In this article, Jaylyn and Maia will walk through their favorite DIY activities.

How to Embroider

Materials:

-Embroidery Floss

-Needle

-Scissors

-Measuring Tape

-A piece of clothing, or anything you want to embroider

Have you ever wanted to customize you wardrobe, or spruce up your backpack? Embroidery is a great way to do that! You may be thinking “What is embroidery?” or “How do I do that?”, and that I’m going to tell you. Embroidery is when you use a thread called embroidery floss to create a design by weaving thread in and out of a piece of clothing or fabric. This thread has 6 individual, and very small pieces of thread combined, but a lot of the time people split the thread in half, or remove some amount of the small threads. This helps when you fold the thread in half, so it isn’t to thick. Today I will be showing you two different stiches that will brighten up your style.
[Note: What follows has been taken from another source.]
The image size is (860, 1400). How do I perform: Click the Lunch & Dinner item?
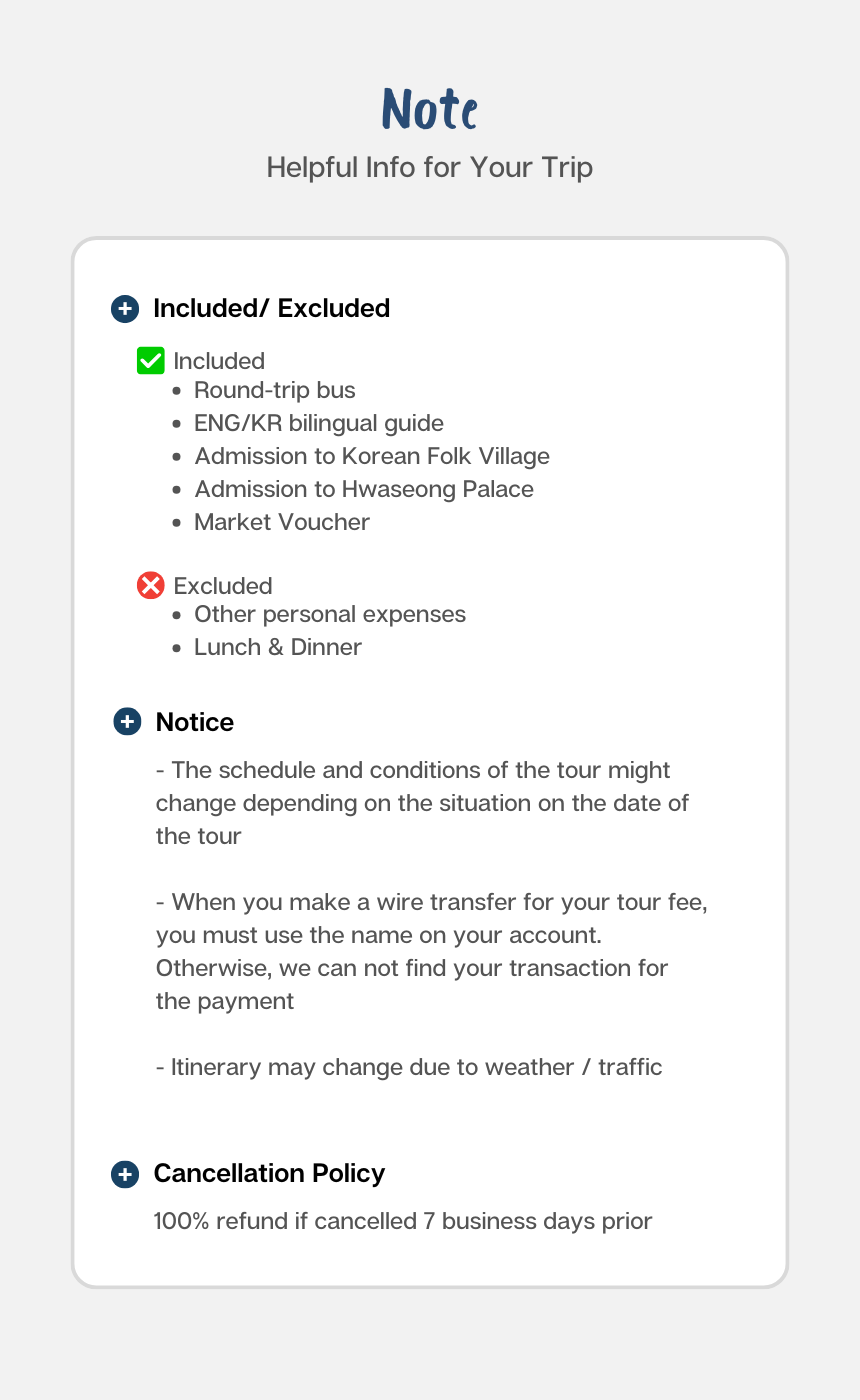pos(278,647)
Running Stitch: This stitch looks a little bit like dotted line, and is pretty to learn. Every time you embroider, you should probably draw your design with a washable fabric marker, or lightly with a pencil. To start this stitch off, you are going to split your embroidery floss in half like we mentioned earlier. This can be any length, depending on what you are embroidering. Now, cut the floss off the roll, and the needle. Make sure it is doubled up, or folded in half, and tie a knot at

the bottom. You are now ready to start embroidering! First, grab your material, or what you are embroidering. Then, stick you needle in, from the inside of the material, at the beginning of the design you created. Now with your needle choose a point to put it back in. This point should be about ½ of a cm away from the starting point, stick you needle into the place you choose and now it should be on the inside or back of your material. Like you did with you last stitch, stick your needle the front about ½ of a cm away from where it just came through the fabric. Continue to weave your needle from the front to the back until you have finished you design. Finally, to finish off, stick your needle into the front, so it ends up on the back. Now, tie a simple knot and make sure it will block the embroidery from unraveling. If it doesn’t prevent this from happening, double or triple know it to make sure the design will stay in place. And now, you done!
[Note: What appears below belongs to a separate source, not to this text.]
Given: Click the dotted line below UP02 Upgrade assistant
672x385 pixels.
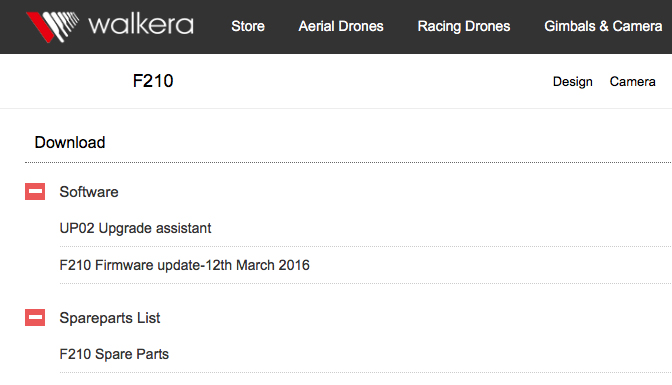Looking at the screenshot, I should tap(366, 247).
Split Stitch: This one is a little more complicated, but you can handle it. It’s exactly how it sounds, you split between the threads of your previous stitch. Like we did in the last stitch you are going to split the floss in half, thread it through the needle, and tie a knot at the bottom. Now, stick your needle into the back so it ends up on the front. Next, also like we did one our previous design, insert you needle through the material about half a cm. from where you originally came through. This is where it gets a little tricky. On the inside, or back, look for the knot that blocks the thread from coming through, and the point where you just came through the fabric. Stick your needle through, between these two points. Make sure that the needle splits through the thread on the first stitch. Now, with your thread through the previous fabric, about ½ a cm. from where it is right now. Continue to do this pattern until you complete your design and tie a knot like the one in the running stitch.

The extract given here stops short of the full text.